Also, because OOTD posts are so routinized, most students don’t easily see how revolutionary they were to both the fashion and the digital technology industries. Being able to pose, style, and narrativize the self was a massive break in how and to whom fashion was distributed. The insular gatekeeping of the fashion industry couldn’t hold a candle to the massive audience reach and economic pull seemingly random people on the internet had.
Safe to say, the fashion industry has circled the wagons and found ways to tap into the economics of the OOTD. Still, whenever a new platform takes off, such as Substack, we get a moment of early adopter bliss and some new voices get a foot in the door. [see Viv Chen Dacy Gillespie Eleanor to name just a few!]. The OOTD genre resists complete capture by the fashion industry because unpredictability is the driver of value and attention both online and in fashion.

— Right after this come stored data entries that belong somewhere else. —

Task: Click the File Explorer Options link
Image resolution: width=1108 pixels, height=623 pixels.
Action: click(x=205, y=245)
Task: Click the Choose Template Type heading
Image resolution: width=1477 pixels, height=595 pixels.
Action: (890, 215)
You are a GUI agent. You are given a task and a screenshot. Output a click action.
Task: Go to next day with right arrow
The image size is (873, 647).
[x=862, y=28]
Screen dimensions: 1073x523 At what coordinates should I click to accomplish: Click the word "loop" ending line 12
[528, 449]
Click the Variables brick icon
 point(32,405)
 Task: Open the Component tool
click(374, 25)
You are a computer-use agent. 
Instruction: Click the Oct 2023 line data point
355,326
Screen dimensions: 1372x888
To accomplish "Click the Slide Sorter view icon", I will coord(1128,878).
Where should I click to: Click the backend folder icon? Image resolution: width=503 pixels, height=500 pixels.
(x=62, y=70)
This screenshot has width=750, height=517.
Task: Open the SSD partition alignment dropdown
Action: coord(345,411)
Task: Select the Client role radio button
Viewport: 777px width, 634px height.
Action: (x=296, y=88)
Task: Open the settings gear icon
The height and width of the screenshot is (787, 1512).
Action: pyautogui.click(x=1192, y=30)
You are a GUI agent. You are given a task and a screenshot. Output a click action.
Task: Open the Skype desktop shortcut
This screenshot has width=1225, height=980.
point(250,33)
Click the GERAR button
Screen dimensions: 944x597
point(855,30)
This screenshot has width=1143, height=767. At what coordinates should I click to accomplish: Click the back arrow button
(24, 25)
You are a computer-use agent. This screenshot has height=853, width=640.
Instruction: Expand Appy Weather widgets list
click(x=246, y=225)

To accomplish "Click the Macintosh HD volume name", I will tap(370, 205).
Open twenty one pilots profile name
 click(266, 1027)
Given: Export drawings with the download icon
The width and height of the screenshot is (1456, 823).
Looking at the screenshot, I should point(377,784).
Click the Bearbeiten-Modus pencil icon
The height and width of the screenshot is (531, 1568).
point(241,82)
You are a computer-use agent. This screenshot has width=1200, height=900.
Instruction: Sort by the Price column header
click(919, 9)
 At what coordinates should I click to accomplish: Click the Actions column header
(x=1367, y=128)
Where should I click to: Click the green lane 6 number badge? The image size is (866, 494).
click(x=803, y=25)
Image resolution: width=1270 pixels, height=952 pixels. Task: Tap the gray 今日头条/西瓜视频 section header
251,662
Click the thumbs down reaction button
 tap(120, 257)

Out of all the various niches and formats on social media, OOTD remains one of the most enduring and popular types of content because audiences are so curious about other people’s daily lives https://www.vogue.com/article/the-economy-of-ootd
The internet’s pull, for users, has always been other people. And, the power of the OOTD cannot be overstated in ushering digital tech into our everyday lives.
This is also why I can’t get too worried about A.I taking over, even if I am worried about the outsize influence those in this industry have atm. A.I. cannot create personal style (let alone taste!), no matter if it has all the data sets in the world. I’ve said it before (over here, at aux etoiles ), but it bears repeating: fashion is by its nature, by definition, a bulwark against technological capture. I’ll die on this hill. Fashion cannot be predicted, that’s what makes it fashion! And, all AI offers is prediction: prediction based on the past.
Fashion cannot be predicted because it comes from everyday people, responding to what’s around them and re-configuring it to create new meaning (a la John Fiske) or in attempts to jockey for class position (a la Geogr Simmel). Fashion is unpredictable because it is the stuff of friction: class, political, gender, age, racial, etc. AI is not only unable to experience social friction, it is always backwards looking, it runs on what has been. Fashion would never!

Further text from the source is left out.